可是,通过对蟋蟀的观察研究,我们得知,左边在平衡方面有一个天生的缺点,这个缺点永远无法消失,只能通过后天的训练和饲育得到一定程度的修正。所以,就算我从一开始就改变了蟋蟀前翅的叠放顺序,在它演奏的时候,还是会不顾一切地将它们扳回原位。至于左边这种天生弱势的原因,要求助于胚胎学才能弄明白。

无论如何,蟋蟀还是将左琴弓闲置不用,那么,这把与右琴弓同样精巧的齿条,存在的意义又是什么呢?除了寻求对称性,我实在想不出更好的理由了。然而,这个似是而非的理由明显是经不起推敲的。蟋蟀的近亲白额螽斯、蝈蝈儿,有的只有琴弓,有的只有镜膜,倘若它们高举前翅问道:“为什么我的亲戚蟋蟀有对称性,而我们螽斯都没有呢?”面对这样的质疑,我找不到合适的回答,我那原本就摇摇欲坠的理论大厦,被这小小昆虫的前翅轻轻一碰,就顷刻崩塌。

我们还是不要纠缠于左前翅的问题了,来听听蟋蟀的精彩演奏吧!它总是走出家门,在自家门口,一边沐浴着温暖的阳光,一边架起琴弓开始长久的演奏。它的琴弓发出“克利克利”的清脆声,这音乐既柔和又响亮,既圆浑又充满律动。就这样,整个春天的闲暇时光,都被这些美妙的音符染上了快乐的色调。

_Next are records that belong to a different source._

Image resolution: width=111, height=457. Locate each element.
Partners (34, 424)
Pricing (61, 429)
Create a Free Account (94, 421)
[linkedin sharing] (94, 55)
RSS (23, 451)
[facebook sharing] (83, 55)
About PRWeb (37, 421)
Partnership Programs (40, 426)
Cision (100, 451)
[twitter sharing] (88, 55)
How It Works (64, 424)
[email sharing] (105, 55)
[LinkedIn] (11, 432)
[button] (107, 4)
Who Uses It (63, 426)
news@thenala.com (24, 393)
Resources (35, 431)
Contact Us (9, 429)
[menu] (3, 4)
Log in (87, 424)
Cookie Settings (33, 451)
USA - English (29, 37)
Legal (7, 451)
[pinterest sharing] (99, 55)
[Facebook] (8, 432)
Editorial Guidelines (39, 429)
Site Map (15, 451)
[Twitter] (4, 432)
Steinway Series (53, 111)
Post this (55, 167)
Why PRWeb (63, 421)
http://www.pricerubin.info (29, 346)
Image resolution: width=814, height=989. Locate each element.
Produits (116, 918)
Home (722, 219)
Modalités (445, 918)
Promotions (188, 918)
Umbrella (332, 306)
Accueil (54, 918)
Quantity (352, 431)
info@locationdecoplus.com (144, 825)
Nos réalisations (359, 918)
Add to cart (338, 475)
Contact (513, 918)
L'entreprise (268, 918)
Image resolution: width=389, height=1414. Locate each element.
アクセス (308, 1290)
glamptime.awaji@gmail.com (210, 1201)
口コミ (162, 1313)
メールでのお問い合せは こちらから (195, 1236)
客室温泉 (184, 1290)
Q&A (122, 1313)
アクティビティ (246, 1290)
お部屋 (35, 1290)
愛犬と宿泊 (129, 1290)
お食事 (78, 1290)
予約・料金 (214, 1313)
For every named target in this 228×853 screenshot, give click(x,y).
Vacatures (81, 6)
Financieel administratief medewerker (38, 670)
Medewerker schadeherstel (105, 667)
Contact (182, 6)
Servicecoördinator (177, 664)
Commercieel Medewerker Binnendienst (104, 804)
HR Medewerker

蟋蟀刚开始是为了自己而拉起琴弓,是为了歌唱自己的幸福生活。在它的音乐中,流淌着柔美的阳光,闪耀着甜美的露珠;它用音乐赞颂太阳的永恒,感谢大地的慷慨;每一棵青草、每一个平静的隐蔽所,都能成为它音乐的主题。当然,它也经常演唱情歌,那是献给它喜欢的女邻居的动人歌声,歌者用音符来谱写爱意。

可惜,想要在田野中、在非囚禁的状态下观察蟋蟀的婚礼,难度非常大。这种昆虫不仅深居简出,而且十分胆小。我之前的每次尝试都是白费力气。看来,我还要耐心地等待机会,等待命运女神向坚持不懈者微笑。现在,我们只好仔细观察笼子中的蟋蟀了。

蟋蟀都喜欢待在自己家里,蟋蟀先生和蟋蟀小姐不住在一起。那么,婚礼要到谁的家中举办呢?如果说,蟋蟀先生的歌声是它们双方唯一的联络方式,那么,应该是不出声的女友循着声音前往唱歌的男友家中。不过,事实恰恰相反。我根据自己的推测以及网罩中蟋蟀的现实行为,猜想雄蟋蟀很有可能有一套独特的方法,用来找寻默不作声的女友的家。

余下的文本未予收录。